Qaddafi loyalists dig in for 'last battle' in Sirte

NTC forces pushed back in Sirte assault as commanders admit they are 'taking a beating' and reiterate call for more support from Nato.

SIRTE // Qaddafi diehards fought pitched battles yesterday with combatants loyal to Libya's new rulers in a struggle for control of the former leader's birthplace, Sirte, with the heaviest fighting focused at the port.

Fighters of the National Transitional Council (NTC), Libya's interim government, had been forced to retreat during ferocious fighting on the eastern edge of Sirte that raged through the night, their commanders said.

But after a brief lull, they returned to the fray in the early afternoon, with the two sides shelling each other and trading heavy machine-gun fire around the port as well as near the Mahari Hotel.

NTC field commanders said their forces remained in control of the hotel and the port, which they overran on Tuesday.

"It is becoming a day-to-day fight. One day we are winning, the next day they are winning," said one commander.

The commander said the latest fighting in Sirte was the fiercest yet since NTC forces launched their assault on the Mediterranean city, 360 kilometres east of Tripoli.

=======

**PROBLEM TO WORK ON**
Copy word for word from the article on the fighting in Sirte, starting at the words "SIRTE // Qaddafi" and stopping after "at the port.".

**RECORD EXTRACTS**
=======

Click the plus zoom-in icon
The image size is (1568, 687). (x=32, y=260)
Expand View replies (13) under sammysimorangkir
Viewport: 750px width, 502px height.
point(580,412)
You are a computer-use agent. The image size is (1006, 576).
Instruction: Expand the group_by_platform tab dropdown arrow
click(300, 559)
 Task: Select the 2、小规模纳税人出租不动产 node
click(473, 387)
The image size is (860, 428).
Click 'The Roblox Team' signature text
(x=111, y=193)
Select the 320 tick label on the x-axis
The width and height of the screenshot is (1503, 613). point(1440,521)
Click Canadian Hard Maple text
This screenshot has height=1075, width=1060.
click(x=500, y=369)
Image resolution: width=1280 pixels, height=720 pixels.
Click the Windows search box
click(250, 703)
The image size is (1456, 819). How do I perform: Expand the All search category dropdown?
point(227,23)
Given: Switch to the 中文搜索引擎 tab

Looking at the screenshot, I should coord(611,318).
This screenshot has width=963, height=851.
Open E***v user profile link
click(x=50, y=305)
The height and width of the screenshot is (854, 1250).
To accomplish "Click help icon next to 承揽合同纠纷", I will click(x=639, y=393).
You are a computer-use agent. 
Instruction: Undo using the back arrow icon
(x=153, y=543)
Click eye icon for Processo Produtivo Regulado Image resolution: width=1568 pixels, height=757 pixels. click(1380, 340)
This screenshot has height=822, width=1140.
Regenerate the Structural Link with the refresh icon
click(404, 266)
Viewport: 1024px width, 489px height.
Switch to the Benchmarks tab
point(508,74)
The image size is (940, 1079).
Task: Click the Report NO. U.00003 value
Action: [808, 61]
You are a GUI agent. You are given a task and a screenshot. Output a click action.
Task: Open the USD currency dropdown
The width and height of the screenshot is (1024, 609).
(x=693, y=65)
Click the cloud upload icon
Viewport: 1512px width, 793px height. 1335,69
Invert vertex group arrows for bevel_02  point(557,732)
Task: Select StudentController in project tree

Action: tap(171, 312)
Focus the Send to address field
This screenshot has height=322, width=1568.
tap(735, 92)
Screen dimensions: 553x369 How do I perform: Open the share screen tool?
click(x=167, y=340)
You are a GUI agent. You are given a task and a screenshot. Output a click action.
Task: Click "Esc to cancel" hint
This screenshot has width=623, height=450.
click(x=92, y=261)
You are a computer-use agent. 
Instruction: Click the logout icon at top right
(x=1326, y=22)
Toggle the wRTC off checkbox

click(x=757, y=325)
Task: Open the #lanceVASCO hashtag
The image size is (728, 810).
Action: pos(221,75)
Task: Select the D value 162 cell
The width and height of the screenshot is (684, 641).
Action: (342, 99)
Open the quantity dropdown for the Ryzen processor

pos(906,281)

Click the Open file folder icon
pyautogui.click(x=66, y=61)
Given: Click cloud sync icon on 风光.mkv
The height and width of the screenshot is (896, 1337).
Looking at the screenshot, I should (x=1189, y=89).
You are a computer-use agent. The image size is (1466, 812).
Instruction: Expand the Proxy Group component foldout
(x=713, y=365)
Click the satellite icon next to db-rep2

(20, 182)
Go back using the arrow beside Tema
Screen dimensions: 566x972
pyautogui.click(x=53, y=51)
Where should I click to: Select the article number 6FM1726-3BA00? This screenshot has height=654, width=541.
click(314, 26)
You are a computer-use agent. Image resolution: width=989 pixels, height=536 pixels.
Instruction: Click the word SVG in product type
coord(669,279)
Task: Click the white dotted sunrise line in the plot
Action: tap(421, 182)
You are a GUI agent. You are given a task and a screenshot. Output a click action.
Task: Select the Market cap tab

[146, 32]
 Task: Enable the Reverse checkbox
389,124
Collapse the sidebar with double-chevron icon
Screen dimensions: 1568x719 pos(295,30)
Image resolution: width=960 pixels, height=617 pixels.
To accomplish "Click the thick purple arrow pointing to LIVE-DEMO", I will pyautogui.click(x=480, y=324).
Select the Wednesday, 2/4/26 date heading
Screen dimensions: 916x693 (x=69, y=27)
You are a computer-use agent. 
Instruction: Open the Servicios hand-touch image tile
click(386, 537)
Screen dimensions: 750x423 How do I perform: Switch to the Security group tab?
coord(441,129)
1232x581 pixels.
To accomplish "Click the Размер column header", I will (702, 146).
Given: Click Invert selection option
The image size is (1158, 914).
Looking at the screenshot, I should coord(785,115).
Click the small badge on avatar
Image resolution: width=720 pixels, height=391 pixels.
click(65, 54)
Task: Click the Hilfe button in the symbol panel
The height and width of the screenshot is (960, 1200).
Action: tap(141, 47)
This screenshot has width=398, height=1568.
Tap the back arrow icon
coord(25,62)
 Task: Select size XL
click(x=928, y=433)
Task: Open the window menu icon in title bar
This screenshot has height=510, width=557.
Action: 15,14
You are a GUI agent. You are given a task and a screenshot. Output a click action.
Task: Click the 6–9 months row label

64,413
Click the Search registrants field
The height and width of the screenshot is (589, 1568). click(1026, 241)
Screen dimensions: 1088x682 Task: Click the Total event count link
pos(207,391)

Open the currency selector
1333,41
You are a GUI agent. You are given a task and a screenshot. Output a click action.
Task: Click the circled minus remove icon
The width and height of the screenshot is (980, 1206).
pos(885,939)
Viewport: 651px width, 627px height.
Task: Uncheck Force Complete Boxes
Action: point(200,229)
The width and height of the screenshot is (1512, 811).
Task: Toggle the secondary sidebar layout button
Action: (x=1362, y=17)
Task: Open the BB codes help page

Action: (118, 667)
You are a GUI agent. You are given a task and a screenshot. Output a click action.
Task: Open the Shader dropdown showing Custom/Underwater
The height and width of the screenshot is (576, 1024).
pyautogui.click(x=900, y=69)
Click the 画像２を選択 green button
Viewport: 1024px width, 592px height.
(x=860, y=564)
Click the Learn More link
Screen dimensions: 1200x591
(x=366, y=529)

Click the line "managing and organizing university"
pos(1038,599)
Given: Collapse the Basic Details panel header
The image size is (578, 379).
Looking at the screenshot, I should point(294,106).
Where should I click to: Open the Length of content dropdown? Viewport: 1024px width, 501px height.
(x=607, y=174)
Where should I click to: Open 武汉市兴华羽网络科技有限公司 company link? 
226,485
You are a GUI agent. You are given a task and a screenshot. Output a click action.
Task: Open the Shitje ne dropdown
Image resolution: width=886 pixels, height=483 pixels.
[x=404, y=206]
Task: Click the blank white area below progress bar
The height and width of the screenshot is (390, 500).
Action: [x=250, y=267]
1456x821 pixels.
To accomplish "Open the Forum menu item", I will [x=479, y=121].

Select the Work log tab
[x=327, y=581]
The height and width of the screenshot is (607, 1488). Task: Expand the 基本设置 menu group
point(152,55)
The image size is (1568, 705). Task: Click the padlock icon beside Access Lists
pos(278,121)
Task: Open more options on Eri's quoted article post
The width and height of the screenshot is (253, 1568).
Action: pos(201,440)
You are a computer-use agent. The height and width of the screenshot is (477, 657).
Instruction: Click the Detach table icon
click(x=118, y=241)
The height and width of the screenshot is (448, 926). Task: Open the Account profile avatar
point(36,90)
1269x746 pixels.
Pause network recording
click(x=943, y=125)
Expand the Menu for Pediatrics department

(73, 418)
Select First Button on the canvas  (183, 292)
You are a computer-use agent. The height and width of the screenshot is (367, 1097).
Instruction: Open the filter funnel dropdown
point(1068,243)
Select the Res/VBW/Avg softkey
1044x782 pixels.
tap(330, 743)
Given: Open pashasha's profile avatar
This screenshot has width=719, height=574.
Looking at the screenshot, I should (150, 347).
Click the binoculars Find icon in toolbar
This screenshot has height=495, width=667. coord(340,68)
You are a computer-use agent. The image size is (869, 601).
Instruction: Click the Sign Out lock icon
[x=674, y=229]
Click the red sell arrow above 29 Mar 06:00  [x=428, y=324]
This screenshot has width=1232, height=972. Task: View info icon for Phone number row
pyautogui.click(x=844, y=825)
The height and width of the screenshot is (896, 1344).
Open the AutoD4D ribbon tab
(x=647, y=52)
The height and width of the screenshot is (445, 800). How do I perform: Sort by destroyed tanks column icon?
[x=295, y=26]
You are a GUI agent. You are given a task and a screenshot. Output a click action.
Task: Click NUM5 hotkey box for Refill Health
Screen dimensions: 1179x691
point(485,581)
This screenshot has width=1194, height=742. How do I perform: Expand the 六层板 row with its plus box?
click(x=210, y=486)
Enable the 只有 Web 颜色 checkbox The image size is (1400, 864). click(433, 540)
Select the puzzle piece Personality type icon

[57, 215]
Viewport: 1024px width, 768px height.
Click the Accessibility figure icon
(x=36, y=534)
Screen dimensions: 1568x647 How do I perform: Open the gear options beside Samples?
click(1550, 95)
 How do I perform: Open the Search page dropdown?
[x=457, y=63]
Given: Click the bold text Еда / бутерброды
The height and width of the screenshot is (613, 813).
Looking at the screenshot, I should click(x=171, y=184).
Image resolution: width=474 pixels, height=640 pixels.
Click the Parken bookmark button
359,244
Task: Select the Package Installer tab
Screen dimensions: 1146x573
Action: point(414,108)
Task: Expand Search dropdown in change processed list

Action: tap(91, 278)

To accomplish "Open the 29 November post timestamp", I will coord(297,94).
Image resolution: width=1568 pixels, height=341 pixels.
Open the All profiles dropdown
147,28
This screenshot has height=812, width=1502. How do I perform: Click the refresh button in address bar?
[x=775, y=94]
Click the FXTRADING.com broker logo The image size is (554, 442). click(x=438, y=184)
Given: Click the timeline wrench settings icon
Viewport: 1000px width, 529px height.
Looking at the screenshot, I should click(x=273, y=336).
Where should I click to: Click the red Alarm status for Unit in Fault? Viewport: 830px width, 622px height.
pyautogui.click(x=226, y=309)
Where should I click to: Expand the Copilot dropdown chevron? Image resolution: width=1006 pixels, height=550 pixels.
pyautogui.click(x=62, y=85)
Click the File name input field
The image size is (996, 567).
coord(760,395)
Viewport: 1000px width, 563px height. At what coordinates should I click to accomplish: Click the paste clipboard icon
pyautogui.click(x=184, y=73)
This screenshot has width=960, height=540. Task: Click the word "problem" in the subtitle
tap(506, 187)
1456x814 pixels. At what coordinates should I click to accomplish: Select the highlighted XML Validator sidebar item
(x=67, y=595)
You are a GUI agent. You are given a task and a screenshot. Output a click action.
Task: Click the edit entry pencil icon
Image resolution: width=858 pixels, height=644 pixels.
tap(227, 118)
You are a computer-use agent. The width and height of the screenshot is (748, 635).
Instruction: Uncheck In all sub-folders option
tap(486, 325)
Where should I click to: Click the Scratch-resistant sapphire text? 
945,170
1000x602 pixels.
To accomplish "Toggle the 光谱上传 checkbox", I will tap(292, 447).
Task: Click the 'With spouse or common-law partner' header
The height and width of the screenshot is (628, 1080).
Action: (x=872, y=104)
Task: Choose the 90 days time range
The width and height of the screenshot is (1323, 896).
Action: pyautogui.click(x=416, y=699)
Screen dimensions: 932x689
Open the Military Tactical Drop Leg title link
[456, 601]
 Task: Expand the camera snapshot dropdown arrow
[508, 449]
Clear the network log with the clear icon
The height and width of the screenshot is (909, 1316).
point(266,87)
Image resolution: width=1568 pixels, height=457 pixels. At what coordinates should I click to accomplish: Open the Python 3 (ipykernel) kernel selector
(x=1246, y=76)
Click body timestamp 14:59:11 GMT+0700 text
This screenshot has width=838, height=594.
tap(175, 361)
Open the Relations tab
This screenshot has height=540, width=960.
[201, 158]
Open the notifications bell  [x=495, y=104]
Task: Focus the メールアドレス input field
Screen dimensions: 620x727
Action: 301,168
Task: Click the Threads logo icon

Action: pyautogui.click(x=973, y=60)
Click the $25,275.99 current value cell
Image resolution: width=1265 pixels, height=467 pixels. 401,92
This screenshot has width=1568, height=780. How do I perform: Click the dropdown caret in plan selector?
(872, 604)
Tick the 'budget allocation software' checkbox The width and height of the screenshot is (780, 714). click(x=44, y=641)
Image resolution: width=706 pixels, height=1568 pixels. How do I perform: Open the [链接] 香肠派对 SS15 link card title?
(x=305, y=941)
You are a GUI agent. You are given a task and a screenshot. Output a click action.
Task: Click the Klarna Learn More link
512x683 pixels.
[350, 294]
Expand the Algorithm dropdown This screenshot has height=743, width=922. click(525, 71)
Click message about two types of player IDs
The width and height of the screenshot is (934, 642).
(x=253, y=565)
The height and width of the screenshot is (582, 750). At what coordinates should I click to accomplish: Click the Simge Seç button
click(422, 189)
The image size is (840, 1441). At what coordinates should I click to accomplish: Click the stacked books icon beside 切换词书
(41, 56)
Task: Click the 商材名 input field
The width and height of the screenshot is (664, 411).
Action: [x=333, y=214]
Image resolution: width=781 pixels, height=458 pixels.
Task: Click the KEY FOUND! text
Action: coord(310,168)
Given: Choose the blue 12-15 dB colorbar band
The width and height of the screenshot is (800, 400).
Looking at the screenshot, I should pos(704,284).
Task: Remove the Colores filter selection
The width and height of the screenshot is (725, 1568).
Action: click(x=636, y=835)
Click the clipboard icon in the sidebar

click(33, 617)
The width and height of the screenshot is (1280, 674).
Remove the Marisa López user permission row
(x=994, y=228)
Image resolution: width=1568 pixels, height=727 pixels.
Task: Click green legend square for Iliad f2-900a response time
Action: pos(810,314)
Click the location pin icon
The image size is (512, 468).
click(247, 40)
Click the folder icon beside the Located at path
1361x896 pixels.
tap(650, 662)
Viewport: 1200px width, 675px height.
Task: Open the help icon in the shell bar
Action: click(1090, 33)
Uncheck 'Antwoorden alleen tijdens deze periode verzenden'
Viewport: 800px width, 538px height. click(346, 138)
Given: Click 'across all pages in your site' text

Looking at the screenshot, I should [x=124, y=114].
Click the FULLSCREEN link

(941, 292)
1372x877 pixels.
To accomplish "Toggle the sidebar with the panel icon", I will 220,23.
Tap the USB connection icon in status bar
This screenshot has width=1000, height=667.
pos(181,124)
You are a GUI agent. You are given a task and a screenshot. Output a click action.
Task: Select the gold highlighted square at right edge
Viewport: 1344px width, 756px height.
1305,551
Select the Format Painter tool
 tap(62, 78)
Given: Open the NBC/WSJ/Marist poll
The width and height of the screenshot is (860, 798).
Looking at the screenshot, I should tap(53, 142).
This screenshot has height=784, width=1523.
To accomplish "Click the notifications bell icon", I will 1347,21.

=======

**REPLY**
SIRTE // Qaddafi diehards fought pitched battles yesterday with combatants loyal to Libya's new rulers in a struggle for control of the former leader's birthplace, Sirte, with the heaviest fighting focused at the port.